Announced by then-Chief Judge Jonathan Lippman in his 2014 State of the Judiciary address, the Pro Bono Scholars Program (PBSP) allows students in their final year of law school to devote their last semester of study to performing pro bono service for the poor through an approved externship program, law school clinic, legal services provider, law firm or corporation.
The Pro Bono Scholars Program represents a partnership among the Judiciary, the law schools and the profession with the goal of revitalizing legal education to adapt to society’s changing needs. This new option in legal education will simultaneously better assist students in preparing for the actual practice of law, impress upon them the value of public service at the start of their careers, and provide much-needed assistance to those of limited means in our state.
Students who are accepted into the Pro Bono Scholars Program will spend 12 weeks working full time in a pro bono placement, while also completing an academic component at their law school. Students will have the opportunity to develop quality mentoring relationships and receive invaluable practical training under the supervision of both a practicing lawyer and a faculty member. As an additional benefit for participating in the program, students will be permitted to take the New York bar examination in February of their final year of study, before they graduate. Upon successful completion of the program and any other graduation requirements, students will be awarded their Juris Doctor degree and be admitted to practice as soon as practicable after graduation. Therefore, by participating in the program, students can accelerate the pace at which they can enter the legal market as licensed attorneys.
The first of its kind in the country, the program is designed to reinforce the legal profession’s commitment to a culture of service while generating countless hours of pro bono work each year on behalf of our state’s most vulnerable citizens.

Records from a data collection:

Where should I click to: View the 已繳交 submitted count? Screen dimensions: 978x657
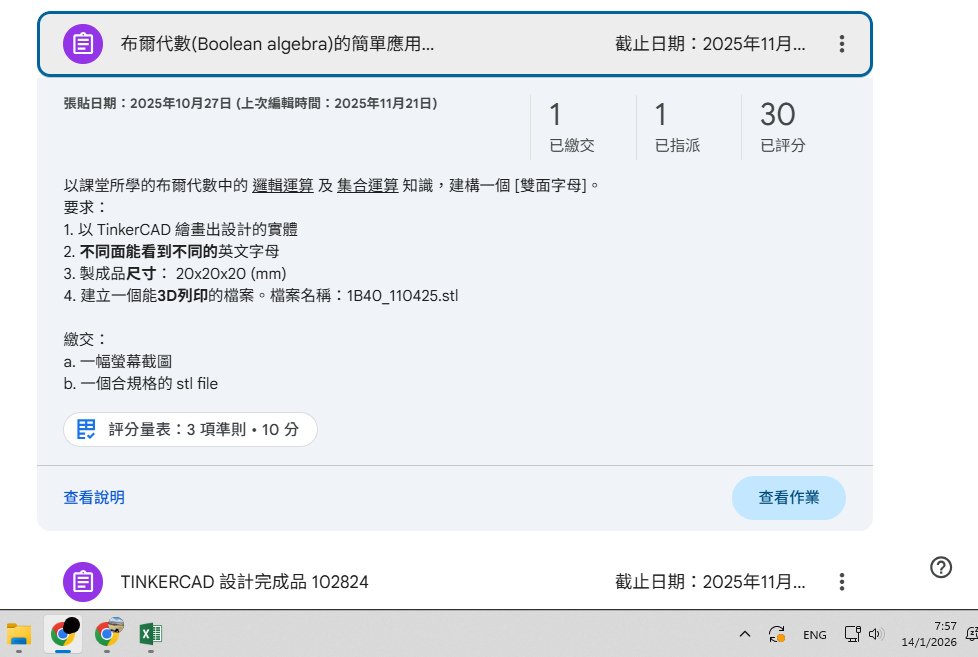point(572,127)

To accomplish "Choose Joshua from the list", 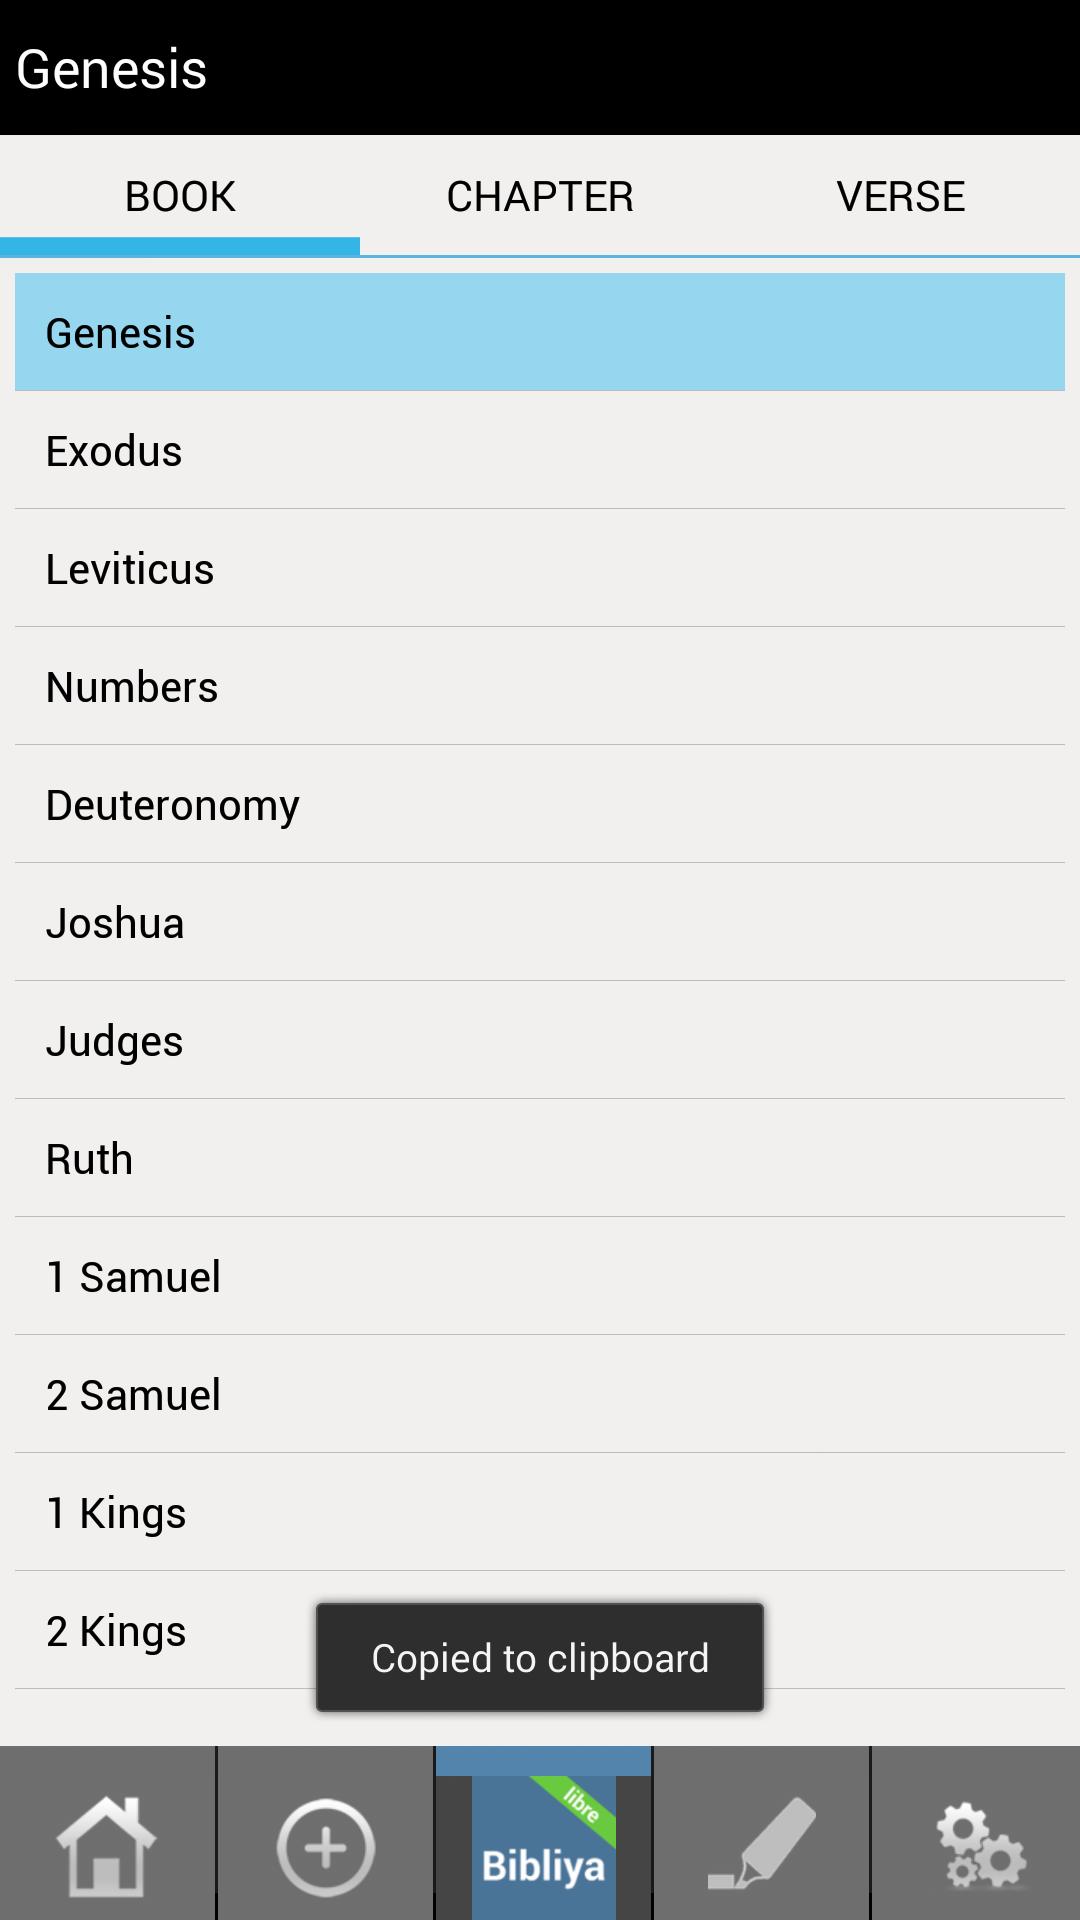I will point(540,923).
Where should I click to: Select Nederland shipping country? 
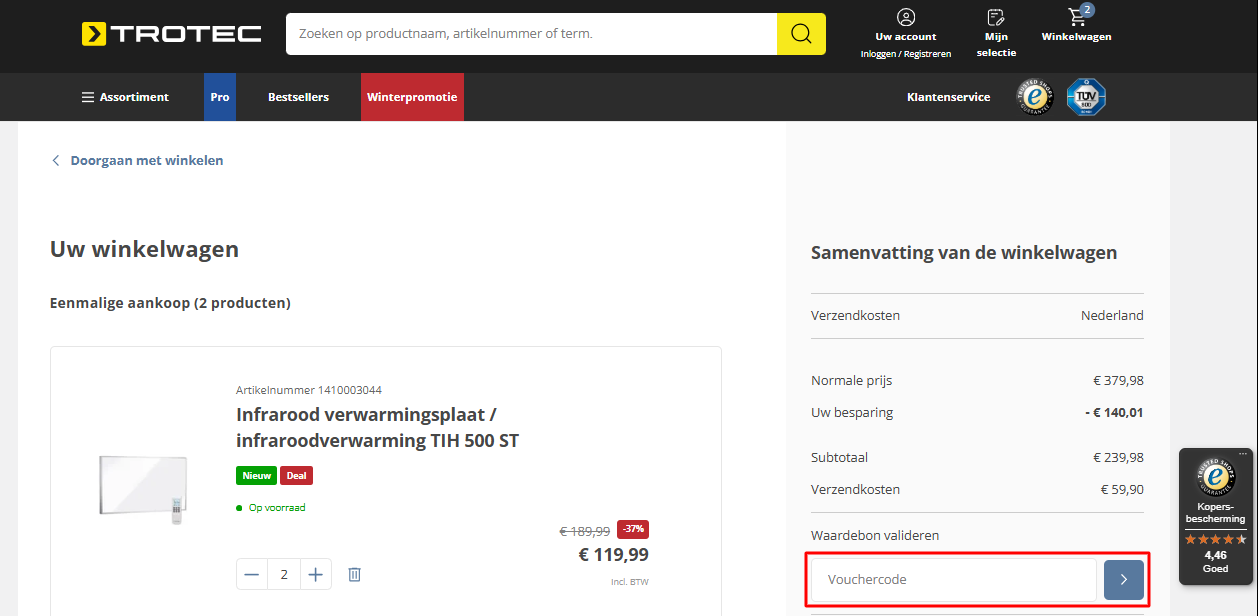tap(1111, 315)
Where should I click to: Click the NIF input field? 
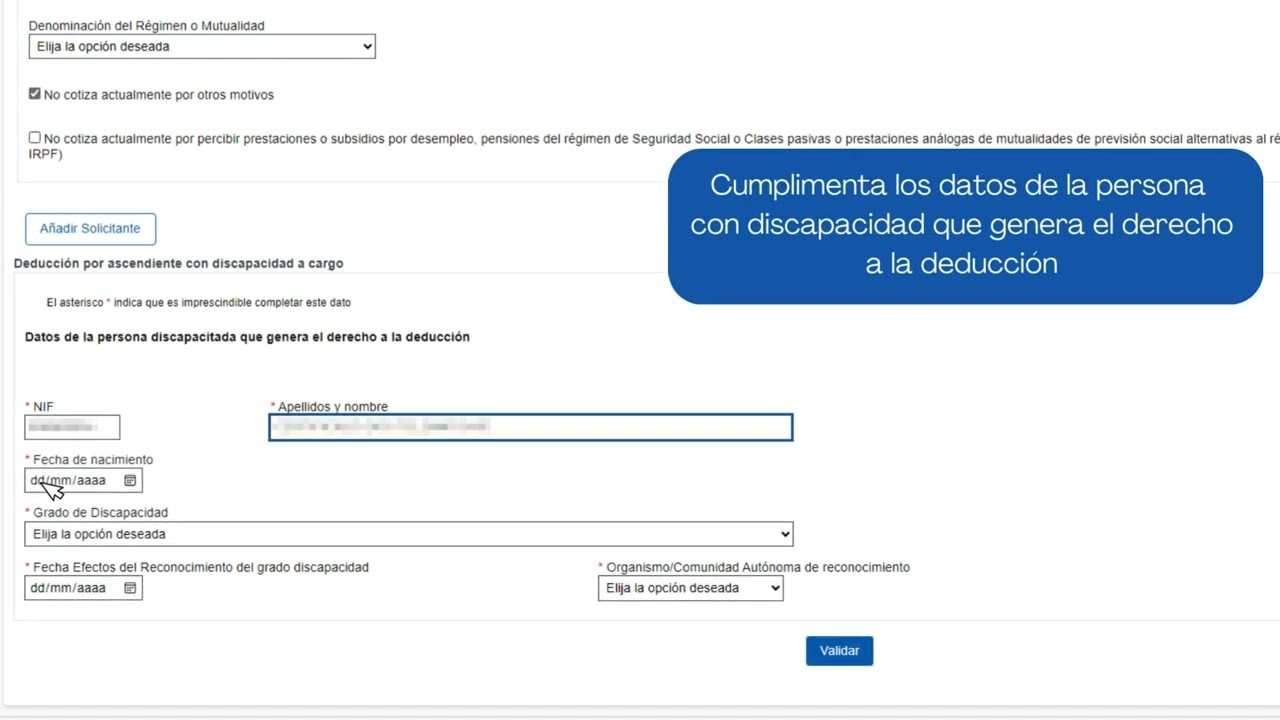tap(71, 427)
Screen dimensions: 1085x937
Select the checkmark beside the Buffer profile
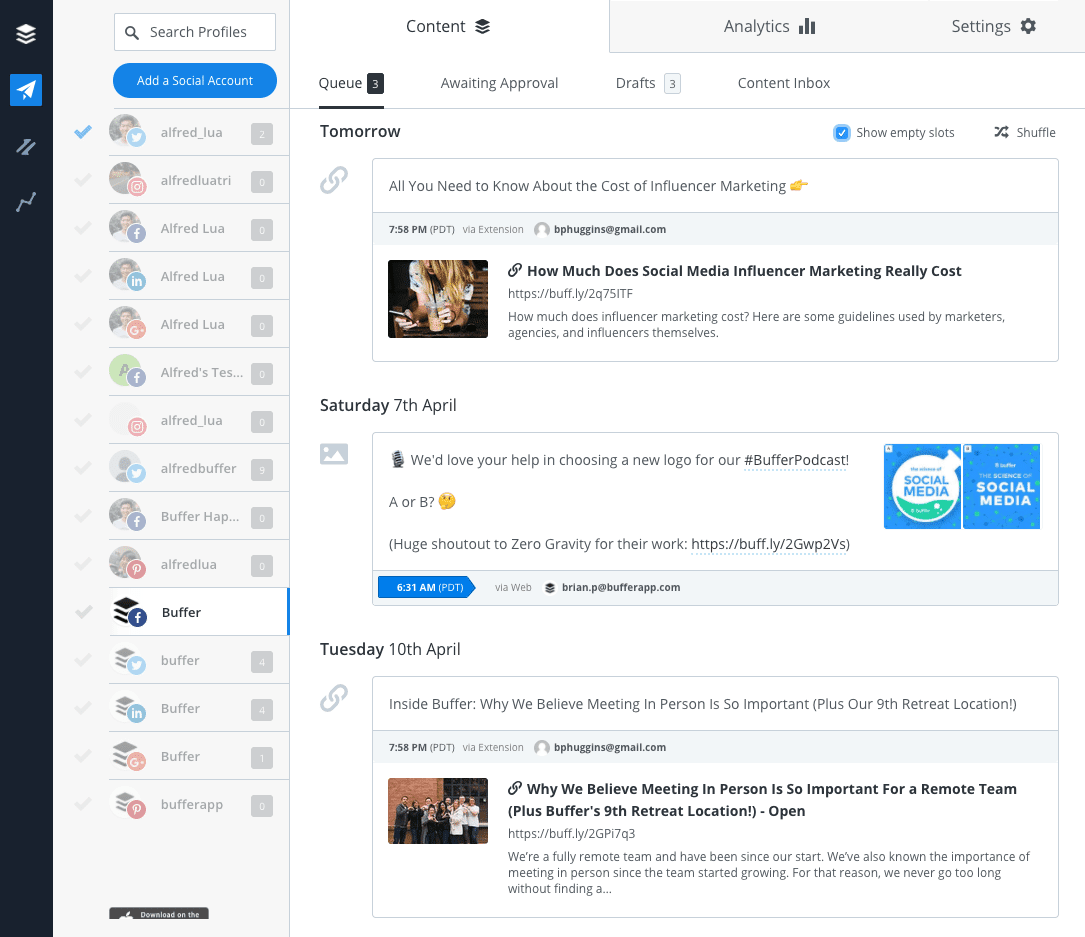82,612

**Exercise aim**. From the text on the Pro Bono Scholars Program, copy the stretch from "The Pro Bono Scholars Program represents" through "in our state.". None of the data is needed for what comes next.

**Output for this exercise**.
The Pro Bono Scholars Program represents a partnership among the Judiciary, the law schools and the profession with the goal of revitalizing legal education to adapt to society’s changing needs. This new option in legal education will simultaneously better assist students in preparing for the actual practice of law, impress upon them the value of public service at the start of their careers, and provide much-needed assistance to those of limited means in our state.